И вот, хотя я еще не в состоянии ничего съесть, я понемногу начал уже выходить и… ох, милая сестрица, как же опрометчиво я давеча сетовал на судьбу! Здесь поистине земной — а вернее морской — рай! Воздух пронизан теплом и светом, словно сама природа посылает нам свое благословение. Море искрится и переливается, как хвост Юноновых птиц (то бишь павлинов), которые расхаживают по террасам Мэнстоновой усадьбы. (Считаю своим долгом напомнить тебе, что не следует пренебрегать никакой, даже малой, возможностью показать в упомянутом месте твою всегдашнюю готовность быть там полезной.) Наслаждение, доставляемое такой отрадной картиной, исцеляет не хуже любого лекарства, особливо в сочетании с соответствующим дню отрывком из Священного писания. Завидев на горизонте парус, который мелькнул и снова исчез из виду, я вознес краткую молитву, дабы миновала нас всякая опасность, смиренно уповая на волю Всевышнего. Однако ко мне быстро вернулось душевное равновесие, стоило мне увидеть поведение наших офицеров и простых матросов, хотя, конечно, моя любовь к Спасителю дает мне якорь куда более надежный, чем любой из якорей нашего судна. Позволю себе признаться в том, что, когда упомянутый мною неизвестный парус совсем скрылся — сам корабль так и не поднялся над линией горизонта, — я поймал себя на том, что невольно размечтался, как этот чужой корабль бросится в атаку на нас, а я совершу какой-нибудь отчаянно смелый поступок, мало, впрочем, согласующийся с моим званием рукоположенного в священнический сан слуги Святой Церкви; так, в ребячестве, я, помнится, порой мечтал, как когда-нибудь добуду себе в бою славу и состояние, сражаясь бок о бок с Героем Англии.[42] Но то был грех простительный, к тому же я тотчас в нем признался и покаялся. Теперь же меня со всех сторон окружают настоящие герои, и мой долг — нести им слово Божье!
Я чуть ли не просил послать нам бой, но не ради себя, а ради них!

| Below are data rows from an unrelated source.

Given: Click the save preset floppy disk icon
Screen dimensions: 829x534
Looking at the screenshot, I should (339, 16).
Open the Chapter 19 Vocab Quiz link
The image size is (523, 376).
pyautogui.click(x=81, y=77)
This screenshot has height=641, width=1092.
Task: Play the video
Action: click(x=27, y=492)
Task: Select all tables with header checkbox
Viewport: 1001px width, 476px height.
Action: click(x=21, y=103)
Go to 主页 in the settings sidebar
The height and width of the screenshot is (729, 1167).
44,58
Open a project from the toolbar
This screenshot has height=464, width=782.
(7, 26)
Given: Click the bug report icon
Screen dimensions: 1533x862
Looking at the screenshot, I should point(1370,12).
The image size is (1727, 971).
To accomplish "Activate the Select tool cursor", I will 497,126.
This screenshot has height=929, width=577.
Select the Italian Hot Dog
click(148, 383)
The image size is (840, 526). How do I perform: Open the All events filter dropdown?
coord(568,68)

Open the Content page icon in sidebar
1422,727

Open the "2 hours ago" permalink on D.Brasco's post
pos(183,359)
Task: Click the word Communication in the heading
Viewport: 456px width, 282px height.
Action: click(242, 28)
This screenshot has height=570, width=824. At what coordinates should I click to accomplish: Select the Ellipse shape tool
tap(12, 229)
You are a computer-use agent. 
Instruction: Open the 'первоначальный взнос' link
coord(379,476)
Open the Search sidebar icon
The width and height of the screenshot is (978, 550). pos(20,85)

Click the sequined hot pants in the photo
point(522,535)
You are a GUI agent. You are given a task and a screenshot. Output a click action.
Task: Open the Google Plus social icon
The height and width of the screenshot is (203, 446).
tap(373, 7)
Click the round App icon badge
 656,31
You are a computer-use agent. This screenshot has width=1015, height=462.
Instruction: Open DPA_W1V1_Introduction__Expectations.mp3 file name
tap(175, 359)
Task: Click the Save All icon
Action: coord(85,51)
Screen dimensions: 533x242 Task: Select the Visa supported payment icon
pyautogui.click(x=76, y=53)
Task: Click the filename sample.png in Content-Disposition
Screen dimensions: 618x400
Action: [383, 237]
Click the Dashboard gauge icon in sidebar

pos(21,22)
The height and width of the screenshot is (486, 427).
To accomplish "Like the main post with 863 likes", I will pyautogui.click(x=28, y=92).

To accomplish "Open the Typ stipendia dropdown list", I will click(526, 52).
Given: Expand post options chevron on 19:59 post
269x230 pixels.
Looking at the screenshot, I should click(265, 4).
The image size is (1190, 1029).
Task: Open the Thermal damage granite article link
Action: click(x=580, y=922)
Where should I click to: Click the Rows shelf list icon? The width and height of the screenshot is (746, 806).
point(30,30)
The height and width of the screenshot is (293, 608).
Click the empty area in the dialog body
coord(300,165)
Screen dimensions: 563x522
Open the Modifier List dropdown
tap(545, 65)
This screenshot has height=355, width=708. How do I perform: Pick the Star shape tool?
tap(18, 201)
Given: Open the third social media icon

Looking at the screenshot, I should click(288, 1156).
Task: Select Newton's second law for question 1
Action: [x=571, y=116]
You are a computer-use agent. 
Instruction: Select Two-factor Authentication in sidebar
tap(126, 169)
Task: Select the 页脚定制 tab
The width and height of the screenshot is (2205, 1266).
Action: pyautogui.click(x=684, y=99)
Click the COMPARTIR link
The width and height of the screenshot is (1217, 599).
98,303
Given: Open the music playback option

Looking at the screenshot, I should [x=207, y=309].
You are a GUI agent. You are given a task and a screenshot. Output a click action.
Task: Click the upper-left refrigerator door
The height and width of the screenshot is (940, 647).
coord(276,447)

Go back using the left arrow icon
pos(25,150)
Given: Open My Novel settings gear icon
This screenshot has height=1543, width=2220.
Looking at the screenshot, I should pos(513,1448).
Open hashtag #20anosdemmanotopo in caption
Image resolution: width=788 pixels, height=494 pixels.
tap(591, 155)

Они всегда при деле, их загорелые мужественные торсы обнажены, их буйные кудри собраны в косичку, штаны, вверху узкие, расширяются у щиколоток, как ноздри горячего жеребца. Они запросто влезают на сотню ярдов вверх да еще выкидывают там разные штуки. И не верь, прошу тебя, россказням злонамеренных поганцев о якобы бесчеловечном обращении с матросами. Ни разу еще я не видел и не слышал, чтобы кого-то высекли. За все время здесь не случилось ничего более ужасного, чем весьма умеренное внушение по соответствующей части тела одного из гардемаринов — юного джентльмена, который точно так же был бы наказан и в школе и так же стоически держался бы и там.